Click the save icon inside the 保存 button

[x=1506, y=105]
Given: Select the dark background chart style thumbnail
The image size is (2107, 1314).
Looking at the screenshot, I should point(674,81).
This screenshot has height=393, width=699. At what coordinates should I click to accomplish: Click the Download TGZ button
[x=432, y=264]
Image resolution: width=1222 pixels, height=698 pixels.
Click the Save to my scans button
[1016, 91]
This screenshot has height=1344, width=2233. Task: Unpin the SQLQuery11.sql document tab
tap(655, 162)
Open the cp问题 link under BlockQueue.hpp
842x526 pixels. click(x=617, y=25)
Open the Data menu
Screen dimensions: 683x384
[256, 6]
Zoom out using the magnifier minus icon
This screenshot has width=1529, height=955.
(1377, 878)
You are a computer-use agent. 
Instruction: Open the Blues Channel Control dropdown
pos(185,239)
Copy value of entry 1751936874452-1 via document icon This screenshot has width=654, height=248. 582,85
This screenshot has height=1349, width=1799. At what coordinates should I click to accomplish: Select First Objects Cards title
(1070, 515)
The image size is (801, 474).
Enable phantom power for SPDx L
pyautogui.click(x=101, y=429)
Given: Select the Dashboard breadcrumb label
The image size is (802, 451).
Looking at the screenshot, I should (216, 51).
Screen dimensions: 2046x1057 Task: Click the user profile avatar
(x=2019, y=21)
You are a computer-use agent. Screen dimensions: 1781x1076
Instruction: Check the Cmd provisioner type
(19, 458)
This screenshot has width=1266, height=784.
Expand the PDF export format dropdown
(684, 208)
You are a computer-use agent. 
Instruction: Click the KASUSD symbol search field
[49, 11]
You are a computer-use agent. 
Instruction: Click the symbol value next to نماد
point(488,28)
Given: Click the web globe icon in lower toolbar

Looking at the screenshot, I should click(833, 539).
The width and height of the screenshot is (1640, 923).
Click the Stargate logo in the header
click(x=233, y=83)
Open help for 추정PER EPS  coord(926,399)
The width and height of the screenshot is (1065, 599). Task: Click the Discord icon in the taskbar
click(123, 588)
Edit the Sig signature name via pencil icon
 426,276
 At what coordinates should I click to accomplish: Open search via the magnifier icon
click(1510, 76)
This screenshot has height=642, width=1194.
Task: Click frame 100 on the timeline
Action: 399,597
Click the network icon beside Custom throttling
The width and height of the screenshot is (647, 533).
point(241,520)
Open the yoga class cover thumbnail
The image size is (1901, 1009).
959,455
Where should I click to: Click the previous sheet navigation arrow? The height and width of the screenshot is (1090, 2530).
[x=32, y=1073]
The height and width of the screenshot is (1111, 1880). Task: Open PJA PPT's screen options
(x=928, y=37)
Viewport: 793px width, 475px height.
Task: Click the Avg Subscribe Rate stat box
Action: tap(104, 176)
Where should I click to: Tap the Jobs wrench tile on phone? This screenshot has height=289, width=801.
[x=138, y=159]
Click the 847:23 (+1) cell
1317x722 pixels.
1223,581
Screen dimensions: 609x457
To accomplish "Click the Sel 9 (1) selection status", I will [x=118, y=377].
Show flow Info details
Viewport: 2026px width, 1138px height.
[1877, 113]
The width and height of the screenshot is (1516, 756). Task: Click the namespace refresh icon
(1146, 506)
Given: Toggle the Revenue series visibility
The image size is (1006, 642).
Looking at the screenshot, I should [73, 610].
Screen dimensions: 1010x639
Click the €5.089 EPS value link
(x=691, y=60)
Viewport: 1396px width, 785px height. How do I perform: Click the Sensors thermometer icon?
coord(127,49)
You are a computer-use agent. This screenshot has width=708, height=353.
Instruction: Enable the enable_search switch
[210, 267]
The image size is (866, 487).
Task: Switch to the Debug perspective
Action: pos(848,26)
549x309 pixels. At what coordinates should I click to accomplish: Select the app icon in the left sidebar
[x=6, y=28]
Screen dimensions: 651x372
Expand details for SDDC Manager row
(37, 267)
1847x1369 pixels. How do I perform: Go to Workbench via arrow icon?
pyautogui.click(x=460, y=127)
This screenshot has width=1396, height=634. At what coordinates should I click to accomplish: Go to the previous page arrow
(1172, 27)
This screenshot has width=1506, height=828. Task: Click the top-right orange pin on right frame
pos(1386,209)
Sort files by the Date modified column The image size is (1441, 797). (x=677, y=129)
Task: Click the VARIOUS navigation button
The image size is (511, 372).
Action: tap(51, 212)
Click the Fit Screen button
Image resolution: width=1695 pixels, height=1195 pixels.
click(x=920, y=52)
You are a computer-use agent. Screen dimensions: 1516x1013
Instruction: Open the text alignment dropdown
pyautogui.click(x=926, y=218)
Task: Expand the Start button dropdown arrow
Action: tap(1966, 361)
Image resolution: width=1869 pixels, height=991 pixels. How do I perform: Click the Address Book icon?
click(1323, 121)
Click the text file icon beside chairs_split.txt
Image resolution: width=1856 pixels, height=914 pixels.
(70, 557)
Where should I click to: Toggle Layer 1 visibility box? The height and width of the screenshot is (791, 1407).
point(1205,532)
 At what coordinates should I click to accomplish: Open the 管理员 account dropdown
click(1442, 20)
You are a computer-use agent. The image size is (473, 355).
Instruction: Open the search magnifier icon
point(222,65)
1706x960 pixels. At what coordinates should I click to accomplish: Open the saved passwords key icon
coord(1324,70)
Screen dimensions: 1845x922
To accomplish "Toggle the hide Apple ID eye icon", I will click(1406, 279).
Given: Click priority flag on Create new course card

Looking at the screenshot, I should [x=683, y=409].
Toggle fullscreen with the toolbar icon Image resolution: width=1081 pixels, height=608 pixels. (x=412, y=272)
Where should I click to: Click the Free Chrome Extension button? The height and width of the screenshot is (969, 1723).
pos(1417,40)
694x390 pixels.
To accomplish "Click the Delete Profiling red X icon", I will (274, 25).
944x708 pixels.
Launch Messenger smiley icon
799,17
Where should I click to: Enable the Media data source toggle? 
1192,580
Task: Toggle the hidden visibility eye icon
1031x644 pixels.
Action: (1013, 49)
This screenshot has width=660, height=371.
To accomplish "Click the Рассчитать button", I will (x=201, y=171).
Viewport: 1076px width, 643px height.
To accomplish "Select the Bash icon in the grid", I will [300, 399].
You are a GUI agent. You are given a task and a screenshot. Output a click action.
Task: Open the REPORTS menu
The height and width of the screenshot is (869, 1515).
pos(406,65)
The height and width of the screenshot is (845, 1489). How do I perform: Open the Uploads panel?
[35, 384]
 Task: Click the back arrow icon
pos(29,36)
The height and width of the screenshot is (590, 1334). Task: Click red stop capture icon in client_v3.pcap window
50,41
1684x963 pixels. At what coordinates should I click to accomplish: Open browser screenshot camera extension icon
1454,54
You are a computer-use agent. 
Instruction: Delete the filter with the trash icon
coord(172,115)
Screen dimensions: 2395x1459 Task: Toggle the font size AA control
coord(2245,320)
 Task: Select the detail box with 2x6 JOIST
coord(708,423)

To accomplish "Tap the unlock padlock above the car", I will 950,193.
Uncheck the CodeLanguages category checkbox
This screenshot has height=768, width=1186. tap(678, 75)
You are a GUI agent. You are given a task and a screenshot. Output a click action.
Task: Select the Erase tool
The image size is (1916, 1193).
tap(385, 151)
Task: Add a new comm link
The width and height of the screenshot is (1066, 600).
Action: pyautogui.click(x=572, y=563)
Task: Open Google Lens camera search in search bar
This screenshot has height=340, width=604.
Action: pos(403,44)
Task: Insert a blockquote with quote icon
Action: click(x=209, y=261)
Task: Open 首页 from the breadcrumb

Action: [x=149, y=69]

+-------+

YOUR OBJECTIVE >> Search the lines above for the string "menu" and copy each line that has it.

RESPONSE BOX >>
Open the Data menu
Task: Open the REPORTS menu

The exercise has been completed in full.